After a schemaflux build, the output directory contains one file per entity (for HTML and JSON backends), plus generated pages for every taxonomy term, a sitemap, an RSS feed, and a search index JSON file. None of those generated pages require source files — schemaflux derives them from the compiled IR.

Why an IR instead of direct template rendering

Most static site generators work file-by-file. They read a markdown file, apply a template, and write an HTML file. This is efficient for simple sites, but the model has a hard limit: a file can only reference data it can find at render time, and render time happens before any other file has been processed.

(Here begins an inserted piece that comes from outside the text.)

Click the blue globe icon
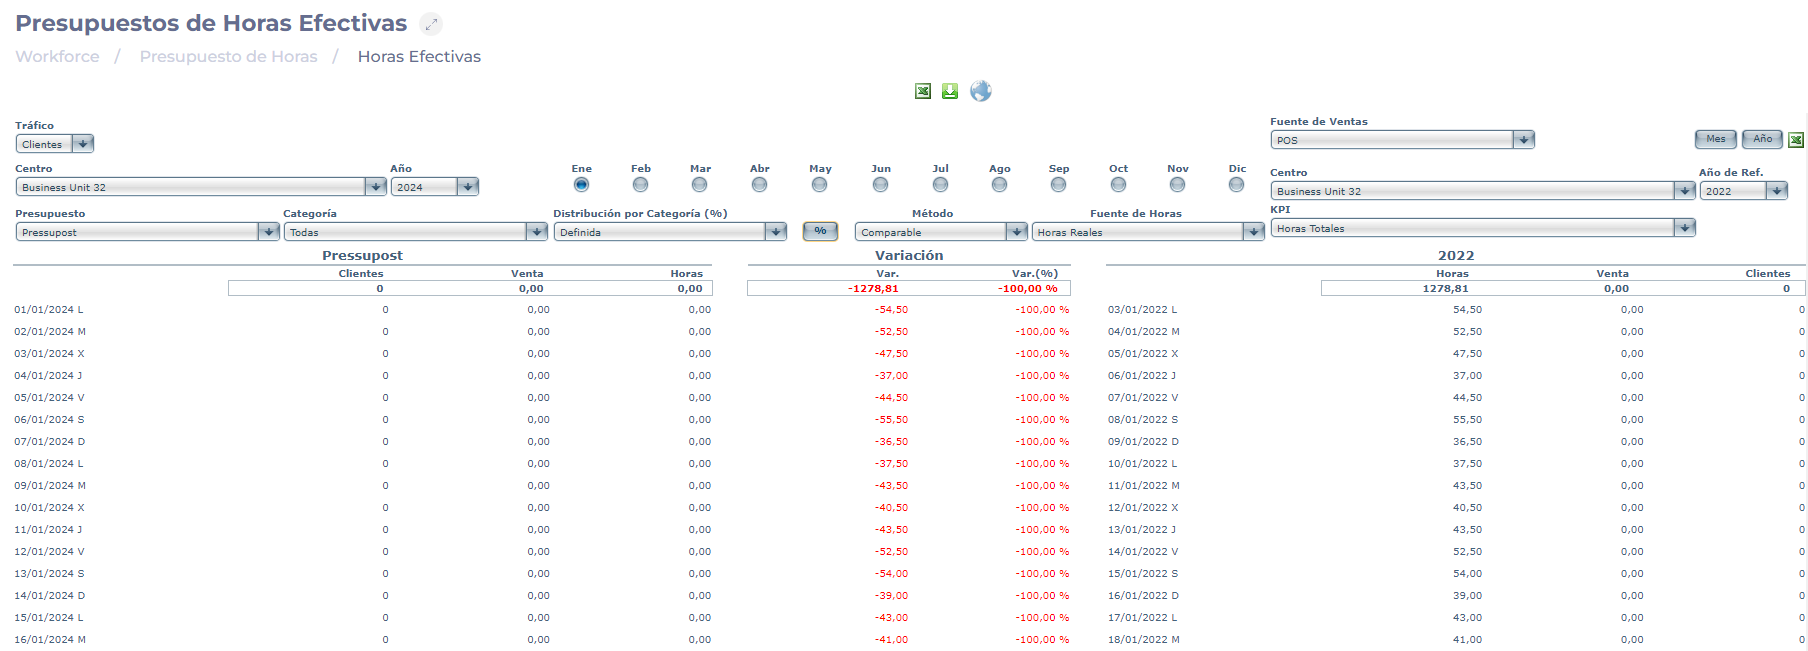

schemaflux inverts this. It reads all source files, builds a complete in-memory graph of every entity and their relationships, and then runs the pipeline. By the time any template executes, the full graph is available — including computed fields that didn’t exist in any source file:

  • Backlinks: which entities link to this one (computed by the relationship-scoring pass)
  • Related: entities with the highest relationship score to this one
  • Taxonomy pages: a page per unique tag value, listing all entities with that tag
  • Breadcrumbs and navigation: derived from URL structure or explicitly specified weight fields

Templates can traverse the graph in any direction. A post template can render its related posts. A tag page can render all posts with that tag. A search index can include fields from the entire entity corpus. These would require custom plugins in most static site generators; in schemaflux they follow automatically from the compiled IR.

The compiler vs SSG distinction

schemaflux is a compiler first and a static site generator second. The distinction matters for how you think about configuration and debugging.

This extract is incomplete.